Months later, Isaac lies in his cell, drifting in and out of sleep, hearing bodies fall after being shot. He fixates on the idea that he will leave no trace of his existence. As Mohsen interrogates him again, Isaac proclaims his innocence but acknowledges his mistake in pursuing material wealth. To Isaac’s claim that he has nothing, Mohsen replies that it is he who has nothing. Isaac quotes from the Koran, knowing that this may help him. Mohsen approves, and tells Isaac briefly about his son and his own past torture. Isaac appeals to Mohsen as a father. Mohsen admits that there is no evidence against Isaac, “and yet, the way you lived condemns you” (250). To this, Isaac replies that he will change his ways and even give a generous donation to the Revolution: “My entire savings” (250).
Isaac is forced into his shoes and then driven blindfolded towards the city. He ponders his offer and its morality: Will he contribute to others’ deaths? In the end, thinking of Farnaz, he convinces himself that “A man has a right to live” (252).
He is driven home to get a piece of identification. Farnaz opens the door, cries, and kisses Isaac’s hands.
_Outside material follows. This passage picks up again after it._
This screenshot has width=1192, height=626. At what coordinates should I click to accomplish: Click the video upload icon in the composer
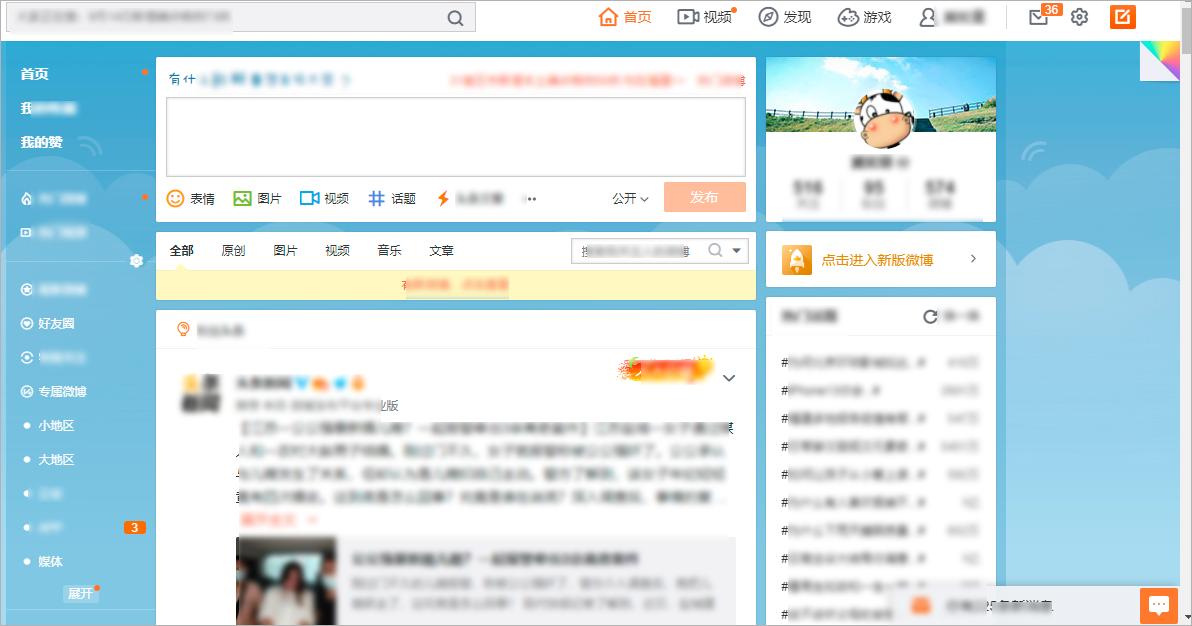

They go inside and look for his birth certificate. Before they can find it, a guard takes one of Isaac’s decorative swords and presses it against Farnaz’s neck. After she gets the birth certificate, the guard keeps the sword, telling Isaac he is not free yet.
The bank employees recognize Isaac. Isaac says he wants to withdraw all his savings and an old friend brings out five bags stuffed with cash.
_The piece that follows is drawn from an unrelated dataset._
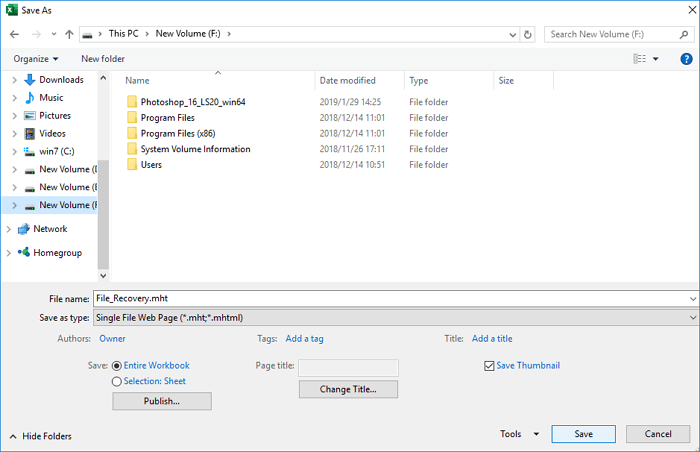Select the Users folder icon
The width and height of the screenshot is (700, 452).
point(132,165)
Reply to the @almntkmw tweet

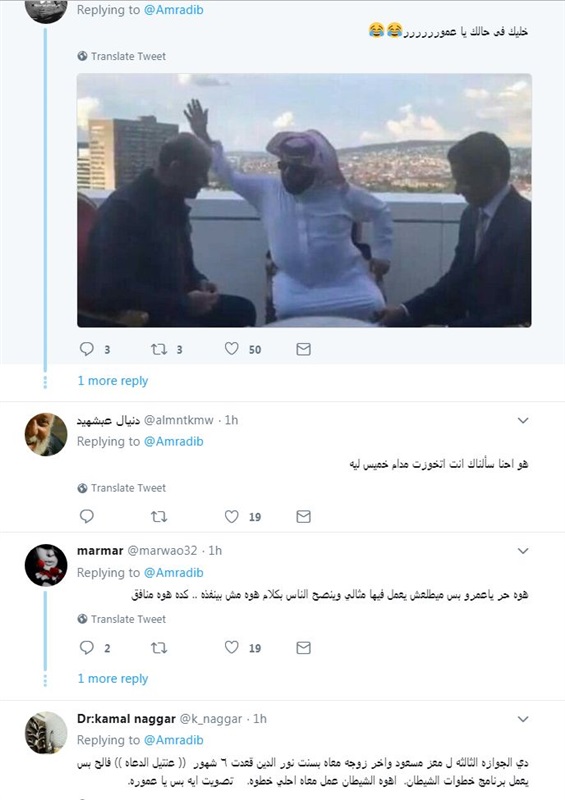point(87,516)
Outside, Isaac rejects the offer of a lift home from the guard, who calls him a lucky man. He looks at his bulging feet, too big for his shoes, and the stains on his now oversized pants. He remembers the poverty of his youth and how he promised himself he would visit the places he had only seen in pictures.
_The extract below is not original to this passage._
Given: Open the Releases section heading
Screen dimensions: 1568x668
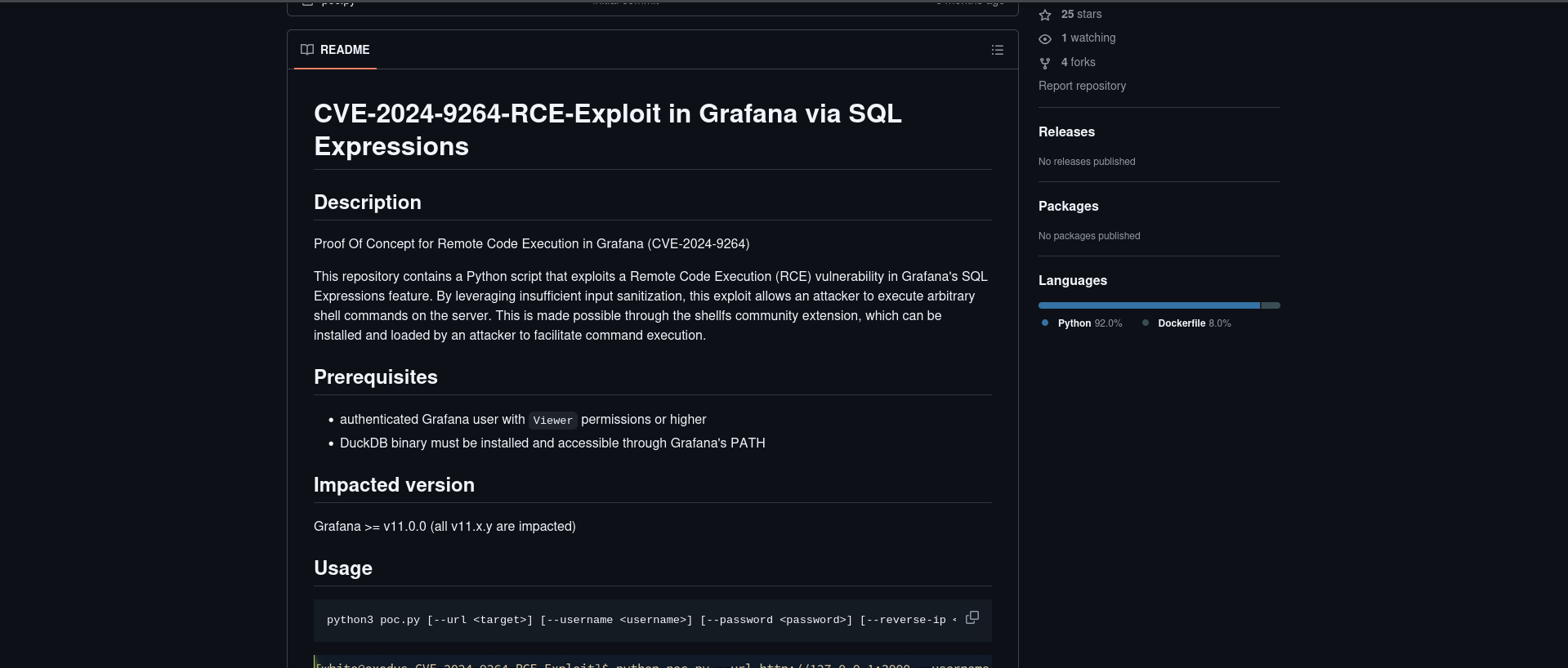Looking at the screenshot, I should 1066,131.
In this section, the novel considers how morality and ethics are transformed in moments of extreme crisis. As danger encircles the free members of the Amin family, they attempt to save themselves however they can. Keyvan and Shahla decide to pay smugglers to transport them over the border; given Shahla’s recent acid attack, there seems to be little ethically wrong with this course of action. However, the fact that they still have enough money to pay for such a thing echoes the moral quandary Isaac faces: He offers his interrogator all of his life savings, a tremendous amount of money, in exchange for his freedom; after this deal is accepted, Isaac can’t help but wonder whether his contribution to the Revolution means the blood of other future prisoners is now on his hands. Most complex is the case of Javad, who has indeed been smuggling alcohol into Iran in direct contravention of the new regime’s laws. His criminal activity is at least partially responsible for Isaac’s long imprisonment: As the interrogations reveal, Isaac is primarily there to give information about his brother’s activities. Moreover, it turns out that Javad took the missing ring that made the fractures in Farnaz and Habibeh’s relationship spill out into the open. Still, although Javad’s mother condemns him for his underworld dealings, Farnaz accepts what he has done as necessary and even has respect for the principles that Javad has managed to hold onto: He returns the ring and creates a circuitous route to repay her the money he asks for.
Farnaz clings to her sense that Javad has retained some of his morals to add some peace to her otherwise depressing and chaotic existence. Other glimmers of normalization appear. Farnaz accepts that she may have to bury Isaac’s father, which represents a return to tradition and ritual in the midst of upheaval. She pretends to the shoemender that her husband is busy at work as a way of coping with his absence. Meanwhile, Shirin is relieved that her friend Leila will not denounce her to her father, and even Parviz, so far away from his family, finds comfort in the smell of the sea and the accompanying memories it stimulates.